- Trecho citado -
Como diz meu baiano favorito, senta que lá vem história.
Muito tempo atrás, muito mesmo eu namorava uma guria chata. Muito chata. A ponto de não me deixar beber em um passeio de saveiro na Bahia, a criatura morria de medo e queria que eu estivesse sóbrio se o barco afundasse. Sim, passei a viagem inteira pensando em meios adoráveis de afogá-la e fazer parecer um acidente, em caso de acidente.
Mesmo assim foi com essa criatura que eu passei um dos melhores feriados de minha vida.
Tudo começou quando eu trabalhava em um sindicato da CUT (Ei, o dinheiro vermelho é verde como qualquer outro) e eles tinham que fechar uma revista de qualquer jeito. Eu era o corno que mexia com Pagemaker, e depois de me subornarem e ameaçarem (não necessariamente nessa ordem) eu topei. Passei o Carnaval inteiro sentado do lado de uma programadora visual/diagramadora/governanta nazista que é uma das profissionais mais fodásticas com que já trabalhei. Foram 5 ou 6 dias de jornadas de mais de 12h, com hora-extra de feriado mais bônus. Ganhei uns 2 salários extras na brincadeira.
A revista ficou pronta mas os comunistas mudaram os textos e no final não adiantou nada, mas fizemos nossa parte, nos pagaram e logo depois veio o feriado de Semana Santa. Eu estava com o rabo cheio de dinheiro, com uma namorada contrariada.
Quinta de noite decidimos fazer “alguma coisa”, e sem planejamento nenhum pegamos um táxi pra Rodoviária Novo Rio. Lá começamos a olhar os guichês de passagens e consultar o Guia Abril. Sim, crianças, isso foi antes da Internet.
Nós víamos as cidades que tinham saídas próximas, os hotéis e íamos escolhendo. Embarcamos rumo a Minas sem ter NENHUMA confirmação de hotel ou reserva, mas valia a aventura. Sim, éramos jovens e burros. Bons tempos, hoje não sou mais jovem.
Chegávamos nas cidades, olhávamos em volta, consultávamos sem pânico o Guia e escolhíamos outros destinos. Nessa brincadeira chegamos alta madrugada em Patos de Minas, que eu nem sabia que existia. Na rodoviária um solitário táxi com um velhinho dormindo nos levou para o hotel. Trancado e apagado mas após batermos na porta um atendente sonolento acendeu as luzes e nos alugou/arrendou/vendeu conseguiu uma suíte.
No dia seguinte tive o melhor café da manhã de hotel de minha vida, até aquela ostentação do Porto Cai na Rede. Sem-querer fomos parar no melhor hotel da cidade, com piscina na cobertura, vazio. De Patos fomos para Ouro Preto, e no Museu Ferroviário descobrimos um trem para Tiradentes.

- Enunciado -
Liste as cidades citadas pelo nome no relato da viagem de Semana Santa, a partir da chegada à rodoviária. A listagem a seguir é dispensável.

- Dados fornecidos -
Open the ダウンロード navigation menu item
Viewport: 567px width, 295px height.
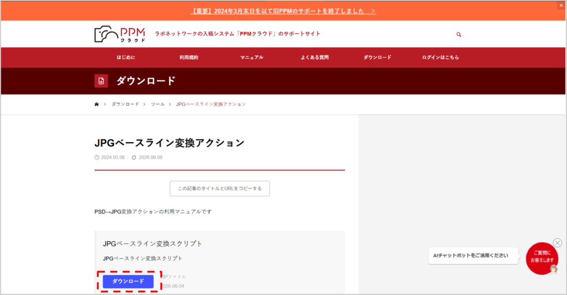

- Área de resposta -
Patos de Minas, Ouro Preto, Tiradentes